According to the Moscow Times, naval personnel called a local hunting instructor to dispatch the bears with a “specialized hunting weapon.” In an unedited version of the video, a shotgun blast rings out before the bear cub falls from the sub’s deck and into the bay.
Why the bears were heart-set on becoming submariners is anyone’s guess, but the Russian military has already been barraged with social media scrutiny for killing the creatures, seemingly without cause. A spokesperson from the Russian Navy’s Pacific Fleet told the Russian news agency Interfax that the bears had been seen several times in recent days, and posed a threat to villagers.
One crewmember who can be heard speaking in the video echoes this sentiment. “There’s no other way,” he says, according to the Moscow Times (which translated the clip from Russian). “If you chase it out, it’ll wander into the villages. That’s how you fight bears in Kamchatka.”
An estimated 24,000 wild bears inhabit the Kamchatka Peninsula, according to BBC News. If the mother and cub were searching for food, as the Russian Navy spokesperson suggested, then they are hardly the first of their kind to venture into human territory in search of sustenance.
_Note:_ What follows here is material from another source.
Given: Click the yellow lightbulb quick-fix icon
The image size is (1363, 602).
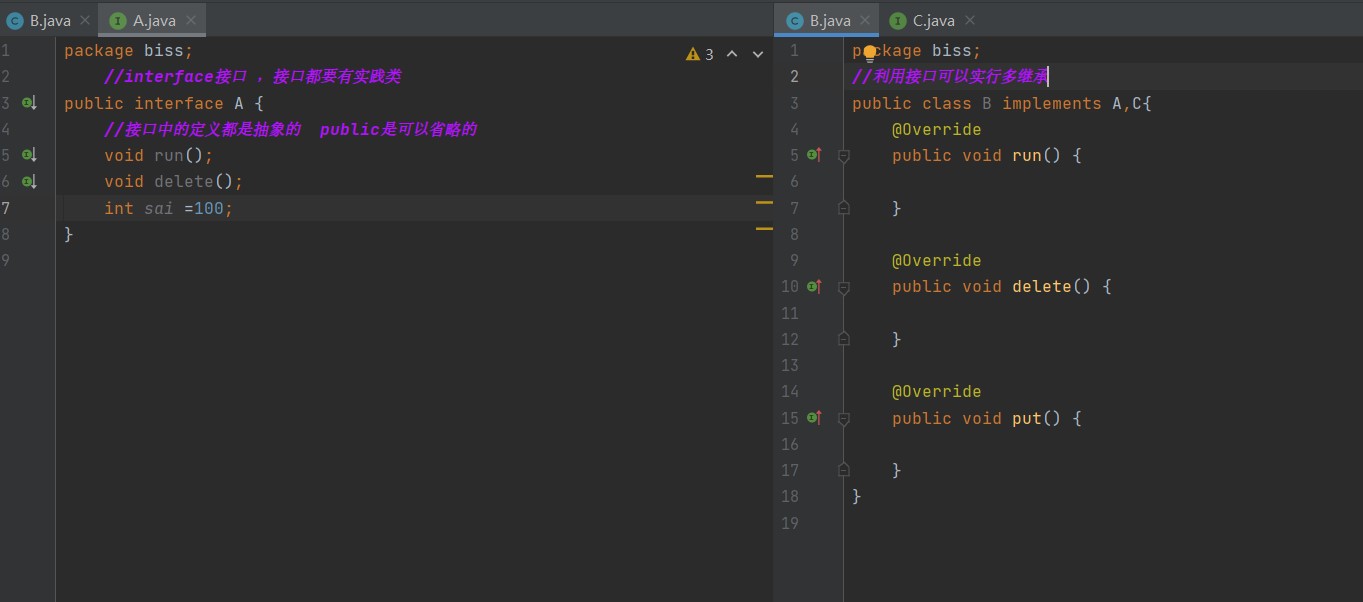Looking at the screenshot, I should tap(870, 51).
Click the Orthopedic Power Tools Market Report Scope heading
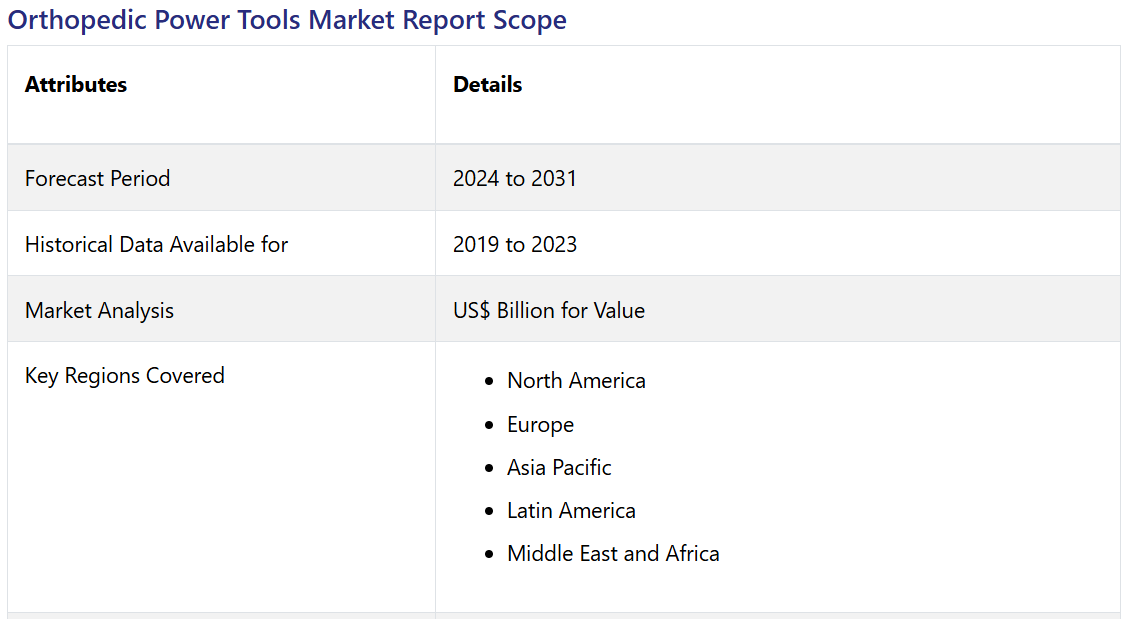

In February 2019, more than 50 polar bears invaded a town in the Russian Arctic when thinning sea ice forced them away from their regular hunting grounds, Live Science previously reported. Climate change has caused the Arctic to warm twice as fast as the rest of the world, resulting in huge declines in sea ice every year, according to a December 2018 report released by the National Oceanographic and Atmospheric Administration (NOAA).